## Text section
◆ ◆ ◆ ◆ ◆
Page MenuHomePhabricator

Speedup mwext-codehealth-master-non-voting Castor job
Open, HighPublic

Description

In T427450 we could see that the mwext-codehealth-master-non-voting job is the slowest one syncing data using Castor. It looks like the cache is dirty all the time and we sync it.

Could we just disable saving cache for this job? Delete everything and let it drift over time, always downloading new stuff.
Or investigate if something is saved to the cache that is changed every time ans shouldn't be saved?

If we can delete this bottleneck, it will help all other jobs to get a shorter queue time to save their cache.

There was a build this morning that waited 6m35s for the job to start:

00:13:59.135 Waiting for the completion of castor-save-workspace-cache
00:20:35.295 castor-save-workspace-cache #6662819 started.
◆ ◆ ◆ ◆ ◆
## Exercise tasks
**A.** Answer these questions about the Phabricator page on the Castor job, one answer per line and marked the same way:
(i) Which task number showed this job to be the slowest at syncing data with Castor?
(ii) What priority does the page list?
(iii) How long did this morning's build wait for the job to start?
**B.** Rewrite the passage of the Phabricator page on the Castor job that opens with the words "Description" and closes with "downloading new stuff.", putting "stale" in place of "dirty".

Rows of pointing data:
◆ ◆ ◆ ◆ ◆
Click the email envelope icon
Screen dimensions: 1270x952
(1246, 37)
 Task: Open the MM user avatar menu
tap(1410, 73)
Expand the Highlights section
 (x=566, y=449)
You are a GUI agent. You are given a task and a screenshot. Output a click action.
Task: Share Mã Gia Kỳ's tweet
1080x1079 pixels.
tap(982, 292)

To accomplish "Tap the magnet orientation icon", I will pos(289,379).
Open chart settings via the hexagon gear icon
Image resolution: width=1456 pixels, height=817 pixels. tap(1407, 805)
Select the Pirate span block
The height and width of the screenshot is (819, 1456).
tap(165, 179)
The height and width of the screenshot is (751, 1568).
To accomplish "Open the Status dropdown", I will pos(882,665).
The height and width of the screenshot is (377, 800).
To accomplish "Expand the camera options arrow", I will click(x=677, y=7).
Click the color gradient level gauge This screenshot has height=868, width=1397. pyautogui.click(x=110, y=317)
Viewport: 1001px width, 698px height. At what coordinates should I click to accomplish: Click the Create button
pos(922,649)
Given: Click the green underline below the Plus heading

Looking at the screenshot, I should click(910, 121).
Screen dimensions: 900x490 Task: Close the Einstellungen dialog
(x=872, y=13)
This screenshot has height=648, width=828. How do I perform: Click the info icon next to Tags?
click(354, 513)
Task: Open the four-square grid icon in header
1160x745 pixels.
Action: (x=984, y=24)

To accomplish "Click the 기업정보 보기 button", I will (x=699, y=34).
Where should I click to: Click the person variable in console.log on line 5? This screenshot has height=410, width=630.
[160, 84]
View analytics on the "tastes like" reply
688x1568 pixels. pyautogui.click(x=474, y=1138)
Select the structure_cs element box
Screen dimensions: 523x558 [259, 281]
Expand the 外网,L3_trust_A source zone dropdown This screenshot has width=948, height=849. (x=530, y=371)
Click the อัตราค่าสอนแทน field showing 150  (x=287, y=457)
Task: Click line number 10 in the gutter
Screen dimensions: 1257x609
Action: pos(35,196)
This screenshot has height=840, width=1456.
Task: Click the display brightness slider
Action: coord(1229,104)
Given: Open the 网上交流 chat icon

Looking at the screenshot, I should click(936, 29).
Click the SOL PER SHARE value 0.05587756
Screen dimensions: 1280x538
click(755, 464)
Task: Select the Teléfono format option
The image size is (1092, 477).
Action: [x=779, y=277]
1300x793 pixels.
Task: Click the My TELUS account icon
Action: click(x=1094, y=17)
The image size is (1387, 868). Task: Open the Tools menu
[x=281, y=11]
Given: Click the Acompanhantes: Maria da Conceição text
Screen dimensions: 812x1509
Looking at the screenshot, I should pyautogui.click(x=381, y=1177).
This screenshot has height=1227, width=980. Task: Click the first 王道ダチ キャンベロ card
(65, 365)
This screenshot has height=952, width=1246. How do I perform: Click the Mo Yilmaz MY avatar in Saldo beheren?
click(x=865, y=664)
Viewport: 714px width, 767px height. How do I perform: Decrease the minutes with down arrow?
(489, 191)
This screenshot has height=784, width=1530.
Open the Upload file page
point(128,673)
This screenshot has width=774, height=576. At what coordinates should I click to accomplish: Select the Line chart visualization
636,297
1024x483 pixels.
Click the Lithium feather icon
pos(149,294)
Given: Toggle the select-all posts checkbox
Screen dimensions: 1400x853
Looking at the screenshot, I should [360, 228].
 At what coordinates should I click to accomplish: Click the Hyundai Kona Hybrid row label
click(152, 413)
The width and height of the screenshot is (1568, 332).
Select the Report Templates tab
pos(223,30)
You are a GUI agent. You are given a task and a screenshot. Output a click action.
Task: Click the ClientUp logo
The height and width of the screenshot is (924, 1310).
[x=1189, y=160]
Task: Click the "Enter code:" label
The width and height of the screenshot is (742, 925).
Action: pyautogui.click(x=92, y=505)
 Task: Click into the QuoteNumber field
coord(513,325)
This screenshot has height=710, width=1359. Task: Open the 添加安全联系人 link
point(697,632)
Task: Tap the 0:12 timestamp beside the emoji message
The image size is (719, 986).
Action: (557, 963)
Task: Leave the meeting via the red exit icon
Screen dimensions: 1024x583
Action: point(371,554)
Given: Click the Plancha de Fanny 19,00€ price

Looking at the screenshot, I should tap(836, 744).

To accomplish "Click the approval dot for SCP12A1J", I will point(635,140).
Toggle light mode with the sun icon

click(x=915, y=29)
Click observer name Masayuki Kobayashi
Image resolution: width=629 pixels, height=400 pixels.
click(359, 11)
◆ ◆ ◆ ◆ ◆
## Expected outputs
**A.**
(i) T427450
(ii) High
(iii) 6m35s

**B.**
Description

In T427450 we could see that the mwext-codehealth-master-non-voting job is the slowest one syncing data using Castor. It looks like the cache is stale all the time and we sync it.

Could we just disable saving cache for this job? Delete everything and let it drift over time, always downloading new stuff.